— BRIEF —
In the listing below, every line with the word "computer" needs to be copied.

* * * * * * * * *

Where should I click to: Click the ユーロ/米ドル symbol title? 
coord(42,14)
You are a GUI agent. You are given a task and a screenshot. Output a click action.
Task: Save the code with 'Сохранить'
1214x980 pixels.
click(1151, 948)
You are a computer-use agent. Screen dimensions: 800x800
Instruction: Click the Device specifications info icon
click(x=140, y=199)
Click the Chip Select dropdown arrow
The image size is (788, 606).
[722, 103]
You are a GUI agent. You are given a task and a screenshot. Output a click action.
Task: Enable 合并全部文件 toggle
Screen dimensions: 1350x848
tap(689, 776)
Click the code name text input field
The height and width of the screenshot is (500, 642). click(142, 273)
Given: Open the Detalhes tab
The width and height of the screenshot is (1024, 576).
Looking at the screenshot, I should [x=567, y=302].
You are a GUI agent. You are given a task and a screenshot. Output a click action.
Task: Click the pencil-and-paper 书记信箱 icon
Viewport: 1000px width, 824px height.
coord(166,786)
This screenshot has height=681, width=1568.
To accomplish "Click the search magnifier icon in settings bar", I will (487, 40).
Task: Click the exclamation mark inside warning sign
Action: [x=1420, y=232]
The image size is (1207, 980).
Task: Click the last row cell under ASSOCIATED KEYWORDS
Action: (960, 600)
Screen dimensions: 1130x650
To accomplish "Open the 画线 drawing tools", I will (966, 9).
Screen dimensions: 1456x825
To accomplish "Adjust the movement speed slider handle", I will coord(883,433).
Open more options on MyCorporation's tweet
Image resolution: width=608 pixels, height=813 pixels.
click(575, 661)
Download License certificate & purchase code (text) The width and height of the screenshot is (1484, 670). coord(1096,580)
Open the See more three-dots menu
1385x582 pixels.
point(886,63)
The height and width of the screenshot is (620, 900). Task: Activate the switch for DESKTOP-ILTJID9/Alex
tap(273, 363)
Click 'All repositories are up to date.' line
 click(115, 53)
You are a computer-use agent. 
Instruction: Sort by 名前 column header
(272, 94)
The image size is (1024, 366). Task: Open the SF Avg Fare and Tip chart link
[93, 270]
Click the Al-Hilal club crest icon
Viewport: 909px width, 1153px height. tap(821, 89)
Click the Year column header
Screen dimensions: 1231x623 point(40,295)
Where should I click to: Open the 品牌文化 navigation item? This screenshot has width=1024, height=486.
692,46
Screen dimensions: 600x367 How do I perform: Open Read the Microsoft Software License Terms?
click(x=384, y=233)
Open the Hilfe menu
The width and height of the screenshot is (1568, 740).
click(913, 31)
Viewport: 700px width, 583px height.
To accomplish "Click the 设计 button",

* * * * * * * * *

— ANSWER TO THE EXERCISE —
You are a computer-use agent. Screen dimensions: 800x800
You are a computer-use agent. 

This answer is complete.